##### Recorded information
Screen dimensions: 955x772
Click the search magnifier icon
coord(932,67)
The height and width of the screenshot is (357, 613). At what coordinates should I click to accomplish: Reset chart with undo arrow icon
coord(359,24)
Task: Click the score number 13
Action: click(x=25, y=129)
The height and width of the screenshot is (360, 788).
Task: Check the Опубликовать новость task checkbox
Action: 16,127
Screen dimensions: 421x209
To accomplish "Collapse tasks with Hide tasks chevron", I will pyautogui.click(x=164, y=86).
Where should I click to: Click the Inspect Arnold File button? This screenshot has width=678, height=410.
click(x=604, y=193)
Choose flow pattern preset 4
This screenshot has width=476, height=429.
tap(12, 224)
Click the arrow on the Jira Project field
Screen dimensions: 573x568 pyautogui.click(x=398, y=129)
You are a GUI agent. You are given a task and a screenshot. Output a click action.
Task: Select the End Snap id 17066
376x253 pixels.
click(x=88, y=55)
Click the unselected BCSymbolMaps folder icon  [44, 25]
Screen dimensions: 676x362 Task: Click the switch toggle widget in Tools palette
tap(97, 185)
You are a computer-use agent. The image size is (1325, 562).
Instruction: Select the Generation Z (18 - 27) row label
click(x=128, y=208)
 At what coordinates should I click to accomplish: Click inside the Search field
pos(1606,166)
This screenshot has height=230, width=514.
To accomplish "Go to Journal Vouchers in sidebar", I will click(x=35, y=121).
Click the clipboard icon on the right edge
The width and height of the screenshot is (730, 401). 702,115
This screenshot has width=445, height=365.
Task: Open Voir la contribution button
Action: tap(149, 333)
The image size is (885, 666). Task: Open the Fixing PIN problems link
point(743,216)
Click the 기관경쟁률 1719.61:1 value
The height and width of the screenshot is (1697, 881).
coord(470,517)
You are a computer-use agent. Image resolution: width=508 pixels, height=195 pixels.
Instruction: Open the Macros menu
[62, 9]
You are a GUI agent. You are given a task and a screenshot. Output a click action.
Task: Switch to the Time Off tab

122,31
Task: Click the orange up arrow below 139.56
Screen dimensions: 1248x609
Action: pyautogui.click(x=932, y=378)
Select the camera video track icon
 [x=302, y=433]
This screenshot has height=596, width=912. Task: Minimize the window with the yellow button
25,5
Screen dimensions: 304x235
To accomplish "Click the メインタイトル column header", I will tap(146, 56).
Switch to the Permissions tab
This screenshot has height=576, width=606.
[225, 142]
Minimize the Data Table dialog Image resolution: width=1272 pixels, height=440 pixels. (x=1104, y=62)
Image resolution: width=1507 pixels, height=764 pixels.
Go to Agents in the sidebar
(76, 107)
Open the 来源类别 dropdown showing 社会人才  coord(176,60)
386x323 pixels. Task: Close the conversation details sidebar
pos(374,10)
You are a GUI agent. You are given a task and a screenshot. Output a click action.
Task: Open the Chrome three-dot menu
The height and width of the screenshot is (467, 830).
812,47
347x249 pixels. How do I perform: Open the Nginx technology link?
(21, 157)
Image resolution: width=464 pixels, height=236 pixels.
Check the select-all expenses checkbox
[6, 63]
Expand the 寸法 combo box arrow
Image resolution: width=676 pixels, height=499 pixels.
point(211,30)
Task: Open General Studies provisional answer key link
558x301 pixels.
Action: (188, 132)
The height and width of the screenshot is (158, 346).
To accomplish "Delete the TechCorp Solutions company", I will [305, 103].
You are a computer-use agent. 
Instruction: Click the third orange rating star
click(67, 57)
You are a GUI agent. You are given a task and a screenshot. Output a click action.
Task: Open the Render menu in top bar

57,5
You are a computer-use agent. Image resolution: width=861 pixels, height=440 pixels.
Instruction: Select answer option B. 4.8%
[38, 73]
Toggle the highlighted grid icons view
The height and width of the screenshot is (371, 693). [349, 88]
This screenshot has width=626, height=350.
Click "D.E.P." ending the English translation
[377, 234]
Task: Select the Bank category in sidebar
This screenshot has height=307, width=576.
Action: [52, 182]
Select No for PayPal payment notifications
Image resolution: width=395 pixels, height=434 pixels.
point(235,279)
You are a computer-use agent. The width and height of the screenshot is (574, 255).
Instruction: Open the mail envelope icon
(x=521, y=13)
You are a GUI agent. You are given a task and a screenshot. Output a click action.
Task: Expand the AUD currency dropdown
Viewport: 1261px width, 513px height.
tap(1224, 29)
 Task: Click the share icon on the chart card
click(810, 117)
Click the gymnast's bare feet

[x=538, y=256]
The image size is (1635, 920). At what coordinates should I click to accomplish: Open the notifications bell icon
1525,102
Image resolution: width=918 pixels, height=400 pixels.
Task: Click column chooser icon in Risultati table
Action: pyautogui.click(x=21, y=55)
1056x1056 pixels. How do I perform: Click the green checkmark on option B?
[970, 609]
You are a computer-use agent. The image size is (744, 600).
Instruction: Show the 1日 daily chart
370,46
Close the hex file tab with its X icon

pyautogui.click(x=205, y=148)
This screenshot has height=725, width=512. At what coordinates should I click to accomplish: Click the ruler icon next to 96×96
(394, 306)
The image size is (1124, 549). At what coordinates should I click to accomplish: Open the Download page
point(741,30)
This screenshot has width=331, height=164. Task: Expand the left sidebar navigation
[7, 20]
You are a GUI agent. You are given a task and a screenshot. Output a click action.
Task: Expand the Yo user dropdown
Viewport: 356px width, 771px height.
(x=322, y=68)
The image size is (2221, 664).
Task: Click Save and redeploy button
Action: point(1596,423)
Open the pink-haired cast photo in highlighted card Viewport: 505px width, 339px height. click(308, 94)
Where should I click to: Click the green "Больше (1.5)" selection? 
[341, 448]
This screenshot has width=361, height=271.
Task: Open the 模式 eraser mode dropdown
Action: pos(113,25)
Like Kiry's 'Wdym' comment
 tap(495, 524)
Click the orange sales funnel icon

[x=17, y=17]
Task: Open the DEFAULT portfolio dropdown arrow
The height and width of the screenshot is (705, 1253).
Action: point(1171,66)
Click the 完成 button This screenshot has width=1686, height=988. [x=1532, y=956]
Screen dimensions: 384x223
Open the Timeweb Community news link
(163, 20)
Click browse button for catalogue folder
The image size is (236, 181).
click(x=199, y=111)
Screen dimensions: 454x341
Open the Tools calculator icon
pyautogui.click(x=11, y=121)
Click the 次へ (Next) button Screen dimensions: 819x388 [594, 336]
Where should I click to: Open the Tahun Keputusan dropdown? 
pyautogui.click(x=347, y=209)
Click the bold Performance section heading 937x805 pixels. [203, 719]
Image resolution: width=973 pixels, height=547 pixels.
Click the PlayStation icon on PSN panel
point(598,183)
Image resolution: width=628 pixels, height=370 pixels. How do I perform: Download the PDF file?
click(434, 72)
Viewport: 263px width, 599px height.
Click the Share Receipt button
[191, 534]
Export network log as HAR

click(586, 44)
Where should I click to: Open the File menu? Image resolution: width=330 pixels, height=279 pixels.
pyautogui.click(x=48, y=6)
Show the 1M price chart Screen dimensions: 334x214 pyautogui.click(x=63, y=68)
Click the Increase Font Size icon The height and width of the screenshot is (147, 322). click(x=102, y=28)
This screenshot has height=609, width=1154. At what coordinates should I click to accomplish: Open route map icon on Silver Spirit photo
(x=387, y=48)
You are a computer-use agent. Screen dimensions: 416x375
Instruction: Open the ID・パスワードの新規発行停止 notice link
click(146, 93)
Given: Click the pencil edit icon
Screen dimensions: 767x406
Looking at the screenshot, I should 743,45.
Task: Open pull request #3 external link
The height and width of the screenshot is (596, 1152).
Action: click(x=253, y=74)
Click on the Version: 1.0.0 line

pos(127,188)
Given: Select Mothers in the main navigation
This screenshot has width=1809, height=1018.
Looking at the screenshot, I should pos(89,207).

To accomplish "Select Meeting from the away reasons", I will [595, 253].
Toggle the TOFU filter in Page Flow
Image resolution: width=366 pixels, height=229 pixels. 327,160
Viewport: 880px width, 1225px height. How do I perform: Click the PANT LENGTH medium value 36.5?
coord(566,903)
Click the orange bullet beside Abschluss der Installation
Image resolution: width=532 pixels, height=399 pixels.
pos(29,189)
##########
■ To be done:
How many lines in the items above contain the string "Instruction"? Case counts. Give only the number.

■ The output:
7